## DATA ENTRIES

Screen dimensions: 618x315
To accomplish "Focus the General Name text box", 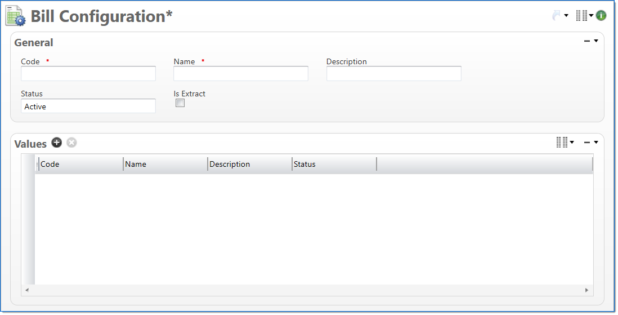I will pyautogui.click(x=241, y=74).
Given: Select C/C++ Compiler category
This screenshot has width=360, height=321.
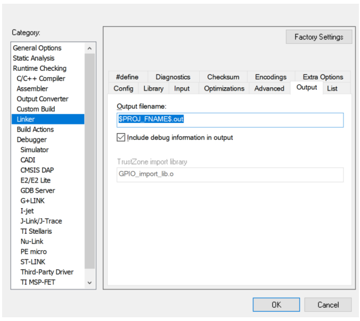Looking at the screenshot, I should (x=41, y=78).
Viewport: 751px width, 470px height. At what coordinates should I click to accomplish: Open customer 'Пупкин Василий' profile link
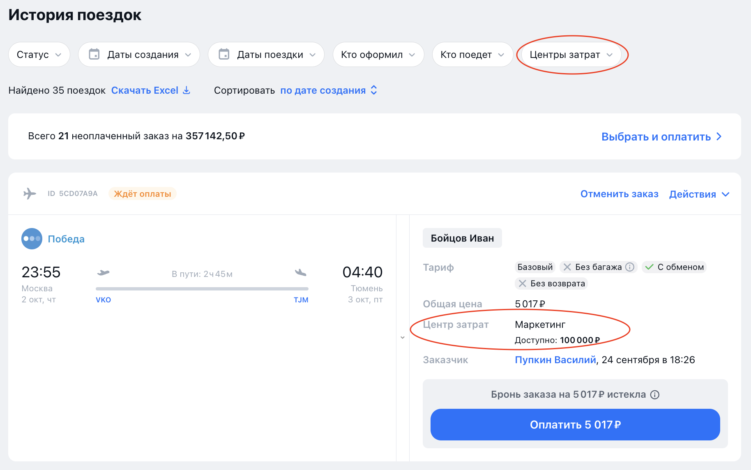[x=555, y=360]
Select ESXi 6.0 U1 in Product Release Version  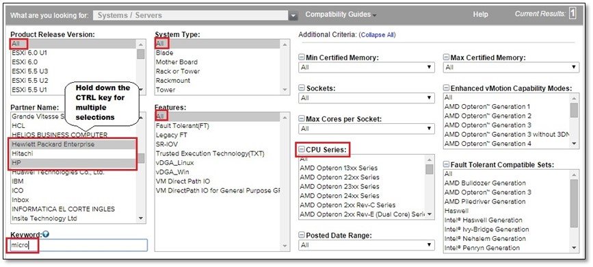[73, 53]
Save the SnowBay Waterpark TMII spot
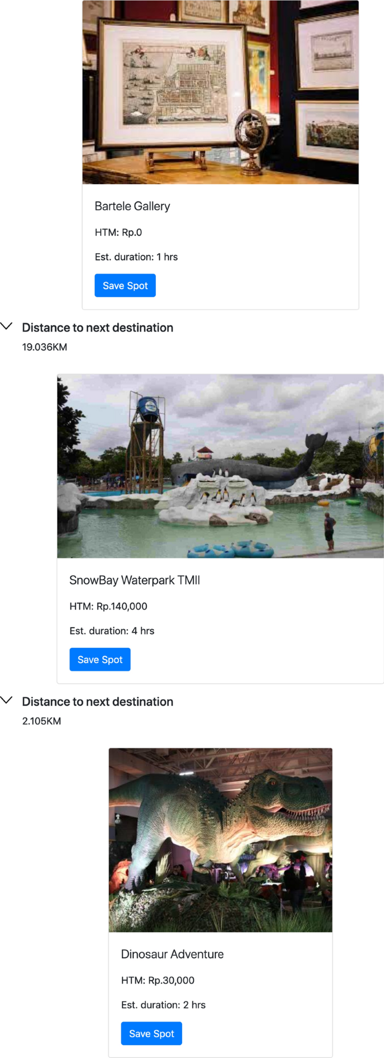The image size is (384, 1058). point(100,659)
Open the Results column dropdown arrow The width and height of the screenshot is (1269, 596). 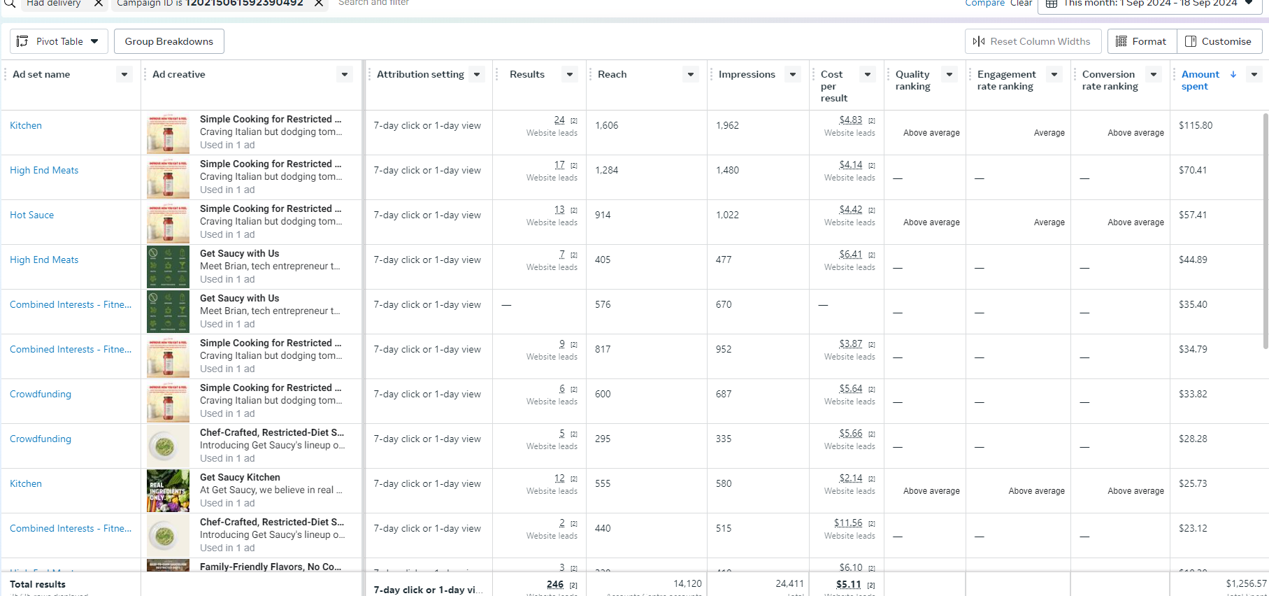[x=570, y=74]
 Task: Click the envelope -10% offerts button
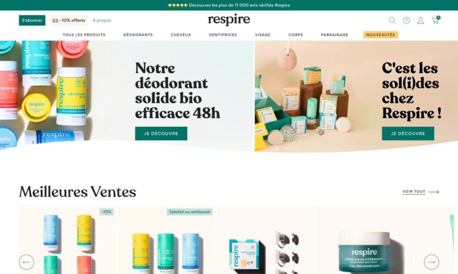69,20
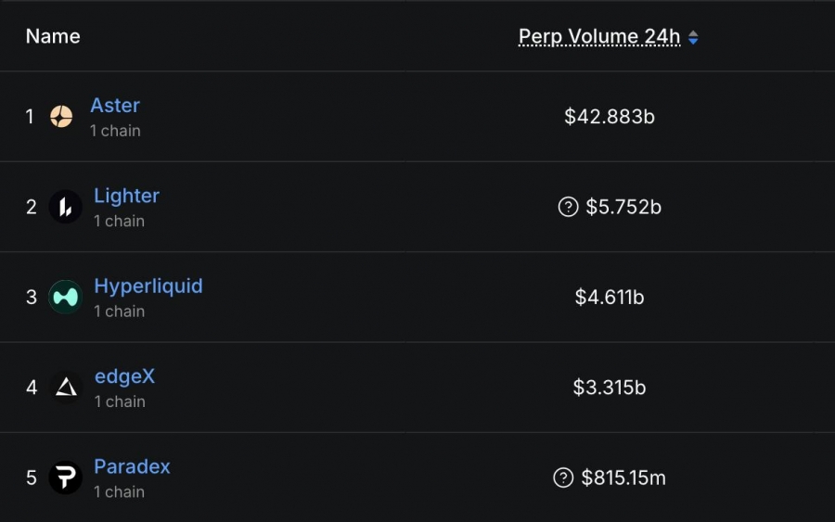Open the edgeX protocol link
Image resolution: width=835 pixels, height=522 pixels.
pyautogui.click(x=124, y=376)
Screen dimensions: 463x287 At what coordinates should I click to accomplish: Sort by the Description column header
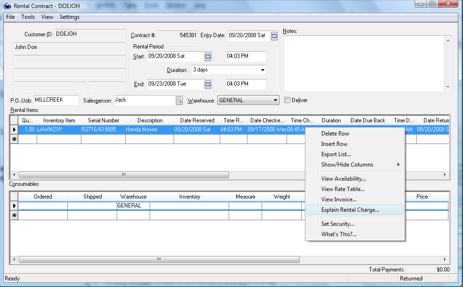pos(150,120)
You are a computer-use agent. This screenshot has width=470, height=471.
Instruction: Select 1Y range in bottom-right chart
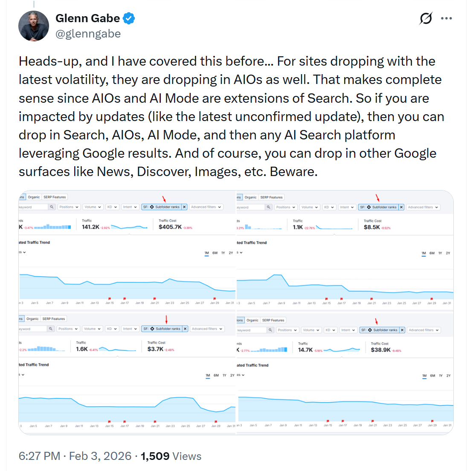coord(441,376)
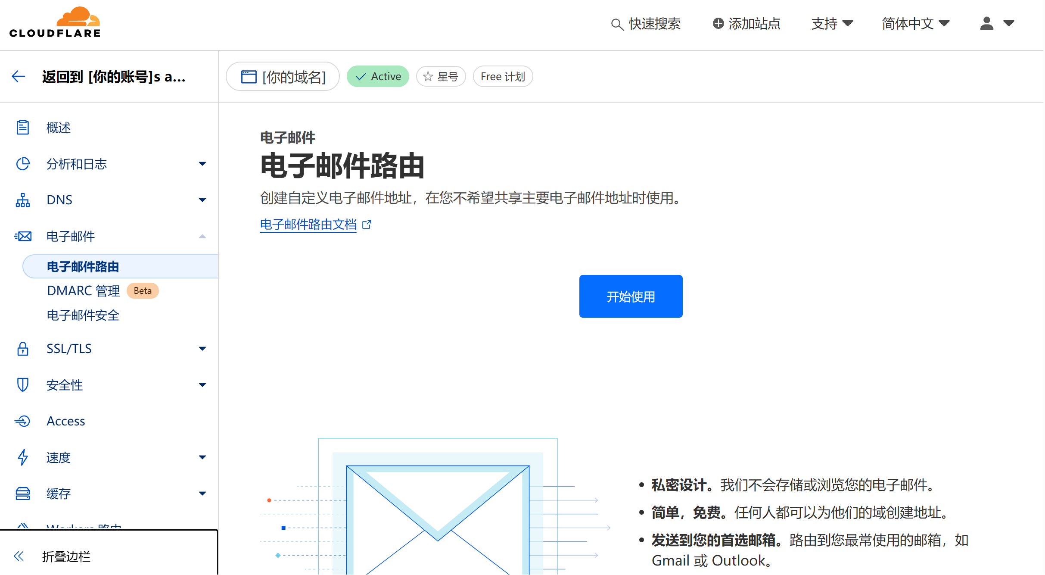Click the 添加站点 plus icon
1045x575 pixels.
(718, 24)
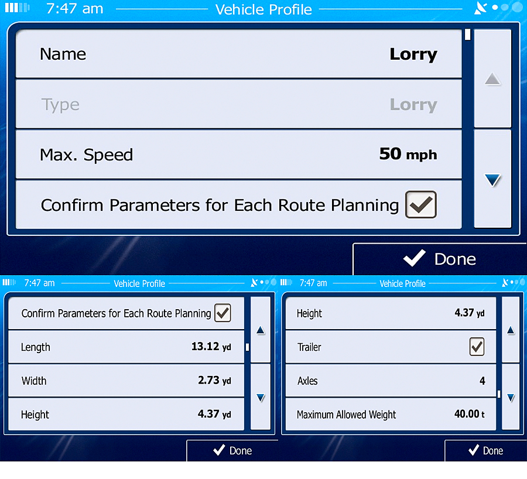Untick Confirm Parameters checkbox in the large top panel
527x479 pixels.
click(420, 205)
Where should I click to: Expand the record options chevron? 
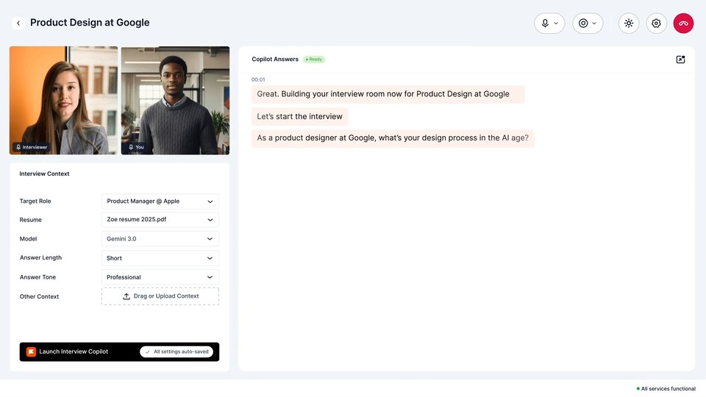point(594,24)
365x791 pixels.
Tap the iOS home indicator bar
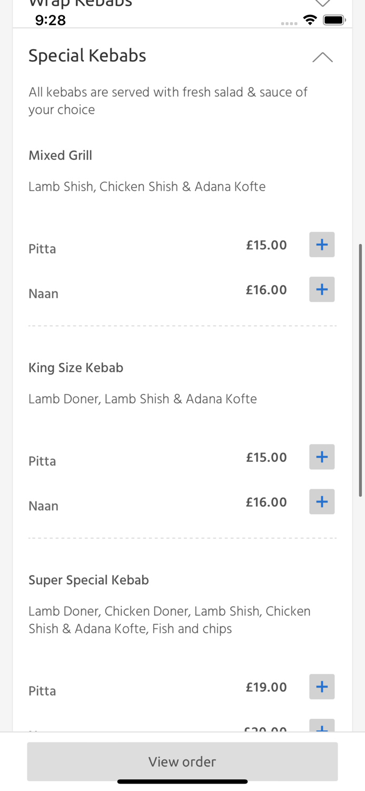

## WHAT YOU HAVE TO DO
Update the items between the line holding "You are a computer-use" and the end of the records, inclusive, replacing "bottom-right chart" with "lower-right chart" and keeping everything else unchanged. Omit the pictures from the output.

## FINISHED EXERCISE
You are a computer-use agent. This screenshot has width=470, height=471.
Instruction: Select 1Y range in lower-right chart
coord(441,376)
Click the 添加站点 plus icon
1045x575 pixels.
(718, 24)
Untick Confirm Parameters checkbox in the large top panel
527x479 pixels.
click(420, 205)
Where should I click to: Expand the record options chevron? 
point(594,24)
365x791 pixels.
Tap the iOS home indicator bar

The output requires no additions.